EXCERPTED RECORDS:
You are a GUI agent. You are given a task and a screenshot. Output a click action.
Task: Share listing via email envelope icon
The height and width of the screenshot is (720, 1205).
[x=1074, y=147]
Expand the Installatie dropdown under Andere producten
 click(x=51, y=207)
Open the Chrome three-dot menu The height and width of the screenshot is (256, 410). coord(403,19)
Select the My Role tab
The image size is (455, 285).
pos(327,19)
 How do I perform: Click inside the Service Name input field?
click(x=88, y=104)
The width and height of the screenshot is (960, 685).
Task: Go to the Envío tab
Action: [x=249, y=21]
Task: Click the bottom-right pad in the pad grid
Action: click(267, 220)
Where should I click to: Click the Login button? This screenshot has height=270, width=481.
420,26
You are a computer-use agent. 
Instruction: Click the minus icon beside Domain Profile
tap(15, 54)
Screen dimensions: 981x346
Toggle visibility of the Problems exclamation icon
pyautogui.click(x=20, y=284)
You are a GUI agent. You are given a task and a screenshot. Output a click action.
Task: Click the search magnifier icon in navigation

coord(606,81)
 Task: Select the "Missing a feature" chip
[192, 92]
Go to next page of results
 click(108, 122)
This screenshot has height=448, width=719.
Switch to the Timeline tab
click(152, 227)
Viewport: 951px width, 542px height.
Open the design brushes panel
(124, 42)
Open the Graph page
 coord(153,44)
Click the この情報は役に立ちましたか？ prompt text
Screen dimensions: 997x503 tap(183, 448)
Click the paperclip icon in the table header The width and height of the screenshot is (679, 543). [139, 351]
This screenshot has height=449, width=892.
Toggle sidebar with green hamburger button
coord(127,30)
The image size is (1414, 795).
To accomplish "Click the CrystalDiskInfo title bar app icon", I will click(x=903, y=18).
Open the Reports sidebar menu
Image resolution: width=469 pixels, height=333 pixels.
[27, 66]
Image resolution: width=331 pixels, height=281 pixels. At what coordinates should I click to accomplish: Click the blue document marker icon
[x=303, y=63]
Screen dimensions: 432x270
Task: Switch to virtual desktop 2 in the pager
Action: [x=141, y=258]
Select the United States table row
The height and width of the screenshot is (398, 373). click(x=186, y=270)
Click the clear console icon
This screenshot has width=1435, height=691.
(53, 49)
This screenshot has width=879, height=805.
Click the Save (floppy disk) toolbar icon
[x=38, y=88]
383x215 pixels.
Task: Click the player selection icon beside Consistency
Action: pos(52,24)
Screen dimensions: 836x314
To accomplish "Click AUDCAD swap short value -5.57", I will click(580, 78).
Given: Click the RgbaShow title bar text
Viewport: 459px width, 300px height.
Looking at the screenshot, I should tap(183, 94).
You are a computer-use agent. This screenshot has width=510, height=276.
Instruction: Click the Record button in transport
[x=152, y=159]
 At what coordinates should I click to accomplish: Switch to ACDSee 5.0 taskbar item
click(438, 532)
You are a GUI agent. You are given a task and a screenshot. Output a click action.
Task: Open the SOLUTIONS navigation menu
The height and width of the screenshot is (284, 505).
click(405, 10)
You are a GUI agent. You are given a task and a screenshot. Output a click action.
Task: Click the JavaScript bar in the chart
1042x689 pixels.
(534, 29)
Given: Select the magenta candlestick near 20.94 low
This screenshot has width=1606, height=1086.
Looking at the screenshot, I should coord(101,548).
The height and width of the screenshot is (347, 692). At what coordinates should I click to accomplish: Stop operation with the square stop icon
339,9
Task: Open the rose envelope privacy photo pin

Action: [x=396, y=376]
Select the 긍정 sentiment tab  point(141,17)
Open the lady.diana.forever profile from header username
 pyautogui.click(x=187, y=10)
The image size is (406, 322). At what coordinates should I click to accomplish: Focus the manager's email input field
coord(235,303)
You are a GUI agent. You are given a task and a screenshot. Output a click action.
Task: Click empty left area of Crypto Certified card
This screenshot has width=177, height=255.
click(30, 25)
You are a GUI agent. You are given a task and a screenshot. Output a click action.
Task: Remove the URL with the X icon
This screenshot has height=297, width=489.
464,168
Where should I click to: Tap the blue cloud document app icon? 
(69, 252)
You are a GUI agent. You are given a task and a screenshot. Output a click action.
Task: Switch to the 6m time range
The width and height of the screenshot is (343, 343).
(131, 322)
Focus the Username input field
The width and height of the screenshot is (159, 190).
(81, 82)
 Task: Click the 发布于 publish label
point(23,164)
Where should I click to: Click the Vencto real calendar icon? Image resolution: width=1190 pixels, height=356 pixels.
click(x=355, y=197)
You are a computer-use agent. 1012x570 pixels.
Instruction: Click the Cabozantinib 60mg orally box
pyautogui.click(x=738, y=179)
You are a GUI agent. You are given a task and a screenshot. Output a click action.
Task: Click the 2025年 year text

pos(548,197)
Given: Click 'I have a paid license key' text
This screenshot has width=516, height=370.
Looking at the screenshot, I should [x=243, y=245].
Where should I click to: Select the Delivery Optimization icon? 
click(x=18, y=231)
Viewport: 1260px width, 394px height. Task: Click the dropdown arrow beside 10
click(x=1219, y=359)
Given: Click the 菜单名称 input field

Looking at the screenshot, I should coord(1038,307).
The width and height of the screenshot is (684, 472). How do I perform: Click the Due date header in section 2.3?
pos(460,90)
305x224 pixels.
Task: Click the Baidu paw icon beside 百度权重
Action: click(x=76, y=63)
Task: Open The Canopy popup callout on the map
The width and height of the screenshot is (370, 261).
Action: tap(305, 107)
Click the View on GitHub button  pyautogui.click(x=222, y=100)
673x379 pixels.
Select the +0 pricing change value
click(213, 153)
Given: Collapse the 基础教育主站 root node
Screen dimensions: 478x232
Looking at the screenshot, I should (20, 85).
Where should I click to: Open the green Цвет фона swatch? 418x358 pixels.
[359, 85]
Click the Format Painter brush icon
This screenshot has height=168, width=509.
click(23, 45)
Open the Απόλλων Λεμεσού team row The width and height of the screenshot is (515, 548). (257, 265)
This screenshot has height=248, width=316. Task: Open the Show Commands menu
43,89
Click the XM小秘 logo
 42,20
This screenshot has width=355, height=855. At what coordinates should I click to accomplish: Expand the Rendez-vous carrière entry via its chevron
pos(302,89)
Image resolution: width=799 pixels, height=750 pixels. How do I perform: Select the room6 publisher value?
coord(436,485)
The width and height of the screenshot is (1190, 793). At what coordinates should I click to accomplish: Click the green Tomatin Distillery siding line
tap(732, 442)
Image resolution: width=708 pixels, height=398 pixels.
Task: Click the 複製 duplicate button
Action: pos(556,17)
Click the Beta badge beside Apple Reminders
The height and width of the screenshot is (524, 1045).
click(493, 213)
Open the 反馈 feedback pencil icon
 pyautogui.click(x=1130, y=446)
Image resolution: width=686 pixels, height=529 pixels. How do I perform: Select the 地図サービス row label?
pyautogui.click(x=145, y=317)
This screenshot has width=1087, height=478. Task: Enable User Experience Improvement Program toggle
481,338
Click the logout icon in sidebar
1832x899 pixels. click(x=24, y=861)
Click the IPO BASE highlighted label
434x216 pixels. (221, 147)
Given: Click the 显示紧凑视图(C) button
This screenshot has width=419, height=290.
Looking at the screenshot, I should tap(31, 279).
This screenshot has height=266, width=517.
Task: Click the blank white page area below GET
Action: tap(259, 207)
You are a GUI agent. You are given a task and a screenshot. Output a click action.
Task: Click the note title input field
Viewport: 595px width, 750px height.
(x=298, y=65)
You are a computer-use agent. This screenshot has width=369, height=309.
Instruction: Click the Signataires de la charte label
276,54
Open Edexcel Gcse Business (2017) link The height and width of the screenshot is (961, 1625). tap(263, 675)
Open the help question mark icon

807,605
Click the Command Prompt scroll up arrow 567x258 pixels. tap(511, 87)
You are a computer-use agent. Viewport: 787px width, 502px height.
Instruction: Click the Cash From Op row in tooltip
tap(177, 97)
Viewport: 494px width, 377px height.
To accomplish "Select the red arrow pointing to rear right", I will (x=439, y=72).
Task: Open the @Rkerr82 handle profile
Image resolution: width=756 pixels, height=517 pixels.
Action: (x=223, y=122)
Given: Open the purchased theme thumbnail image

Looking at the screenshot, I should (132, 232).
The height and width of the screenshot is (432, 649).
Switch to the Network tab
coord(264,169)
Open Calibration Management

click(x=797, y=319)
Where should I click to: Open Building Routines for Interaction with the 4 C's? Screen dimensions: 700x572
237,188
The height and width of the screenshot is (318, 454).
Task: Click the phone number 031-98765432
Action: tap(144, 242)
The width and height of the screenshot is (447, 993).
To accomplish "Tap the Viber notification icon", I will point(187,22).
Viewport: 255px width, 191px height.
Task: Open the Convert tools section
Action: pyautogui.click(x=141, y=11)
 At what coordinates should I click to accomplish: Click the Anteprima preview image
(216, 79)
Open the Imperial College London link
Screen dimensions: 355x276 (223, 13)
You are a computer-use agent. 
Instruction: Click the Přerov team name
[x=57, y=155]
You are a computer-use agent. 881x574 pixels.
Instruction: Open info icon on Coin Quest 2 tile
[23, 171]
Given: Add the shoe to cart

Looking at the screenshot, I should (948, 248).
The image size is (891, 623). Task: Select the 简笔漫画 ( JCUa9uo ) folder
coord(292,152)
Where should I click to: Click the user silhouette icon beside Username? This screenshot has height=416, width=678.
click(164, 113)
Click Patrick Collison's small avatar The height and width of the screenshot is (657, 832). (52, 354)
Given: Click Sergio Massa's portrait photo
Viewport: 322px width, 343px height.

TASK DIRECTIONS: How many lines in the entries include "computer"? Only the number is wanted.

FINISHED EXERCISE: 7